Francesca Bechtold

High-energy particles stop processes in quantum computers. A solution to this problem must be found.

**quantum computer** He must be the next great guru of computer technology. They should greatly improve searches and businesses. Problems that the computer cannot currently handle should be resolved as soon as possible.

A quantum processor consists of what is called** Quantum bits (qubits)** It was built. These qubits can’t just be memorized **1 or 0 **It accepts the same as regular bits, but also accepts superposition of the two states – i.e. **0 and 1 at the same time**. With a full register of qubits, it becomes possible, quite simply, to perform arithmetic operations with several numbers at the same time.

## Cosmic rays vs qubits

One of the biggest challenges in building quantum computers is maintaining the stability of these qubits. For this purpose, superconductors are used, for example, through which qubits are created from pairs of electrons – the so-called Cooper pairs -. Keeping it stable for more than a few 100 microseconds is indeed a colossal effort. Superconductors must be cooled very strongly so that the electron pairs do not decay. Currently it is still -273 degrees, absolute zero.

Studies from MIT (NaturePhysics) and Google (NaturePhysics) have shown that these electron pairs have a big problem: **high energy particles**, such as cosmic or radioactive radiation. They regularly hit the ground and constantly shot at our bodies. They are also confronted with superconductors. Their energy is sufficient to break electron pairs. MIT was able to determine this as early as 2020, and now Google is analyzing the problem in more depth.

## Correcting errors is not enough

“It’s not just the qubits that are suffering, the problem is everywhere. If it’s just localized, there won’t be a problem, it’s just an additional error rate to take into account. That’s why you correct the error. If all my qubits suddenly go bad, you can’t fix them anymore” **Gerhard Kirchmeier** From the Institute of Quantum Optics and Quantum Information of the Academy of Sciences facing the Quartier du Futur.

In the Google configuration test, swipe with **26 qubits** used. Usually the maximum join is on average **4** One of these qubit errors in a certain period of time. As soon as it hit a high-energy particle, that number increased **24**. This is a serious problem for quantum computers working with superconductors, says Kirschmeier. Because each time high-energy particles shatter qubits, the process in the quantum computer has to be stopped and restarted.

It’s not only boring, but also defeats the real idea, which is high speed. Moreover, such an event does not occur once a day, but approximately **every 10 minutes** Before. However, calculations in quantum computers often take several hours.

## Look for protection strategies

“It can stop the whole process,” says Kirschmayr. But that certainly doesn’t mean a knockout of technology. “We now need to assess the strategies that will help shield the particles.” So, for example, the data centers of the future **huge mountains** or** deep in the earth** to build. This is perhaps one of the simplest solutions.

Other ideas come from** Astrophysics**, where one would want to make measurements frequently without cosmic radiation constantly interfering with the result. “We can use other materials which dissipate the energy of the particle and therefore do not reduce the coherence time of the qubits”, explains the physicist.
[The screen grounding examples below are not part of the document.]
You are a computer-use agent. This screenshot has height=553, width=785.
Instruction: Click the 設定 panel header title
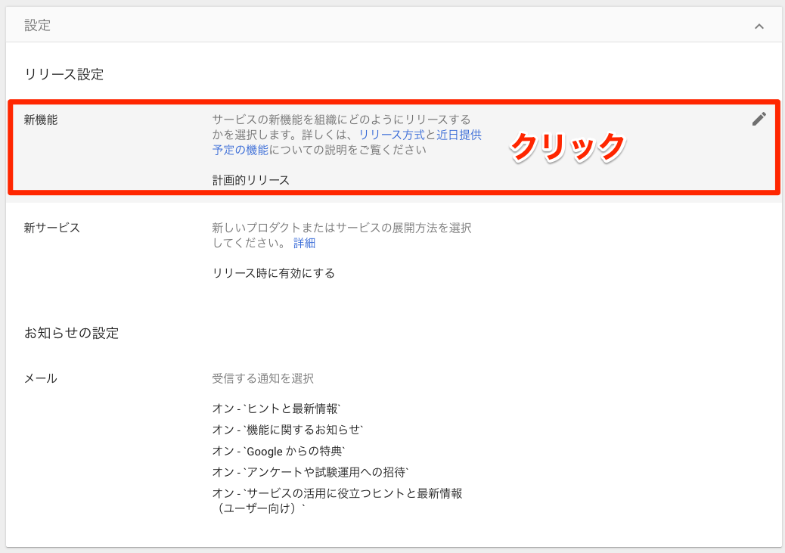[38, 26]
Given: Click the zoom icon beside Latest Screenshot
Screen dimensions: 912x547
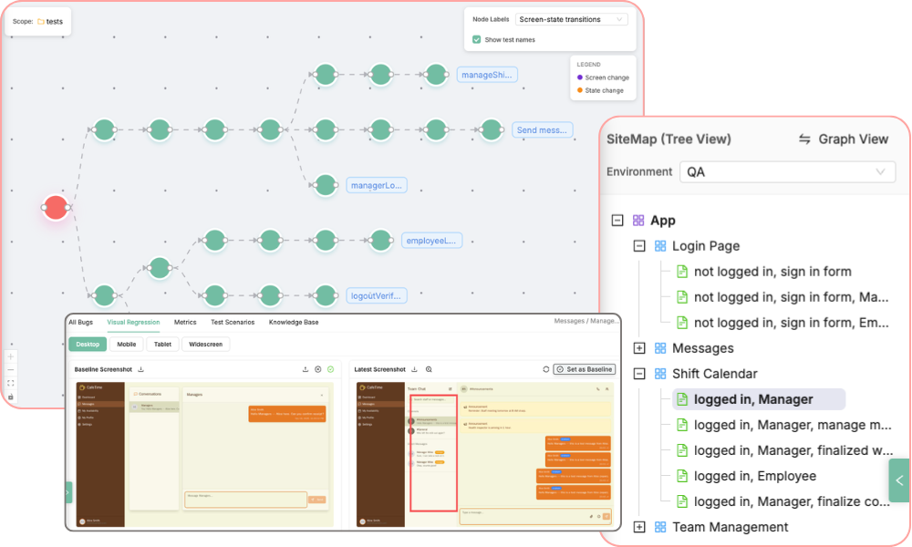Looking at the screenshot, I should 429,369.

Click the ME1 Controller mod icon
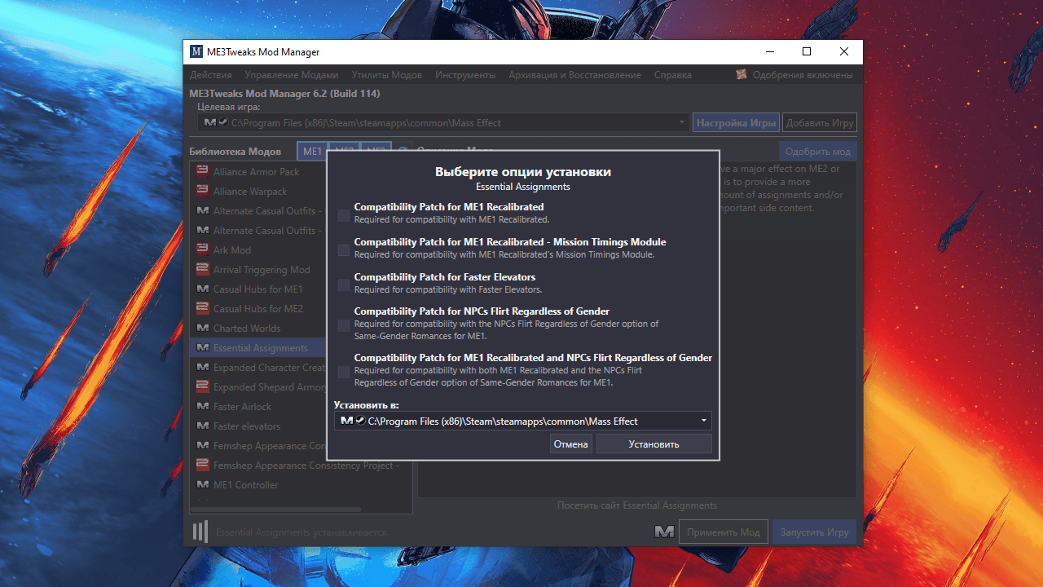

Another option would be**Located**which captures the broken electron pairs and does not allow them to escape. After that, they won’t affect other qubits and the process can continue.

“It is likely that a combination of these approaches will be used,” says Kirchmeier. The results did not surprise him. We already knew that cosmic rays and radioactive particles had the ability to disrupt superconductors. However, only a Google study was able to show how amazing the effects are. Now, we will have to work on the solutions.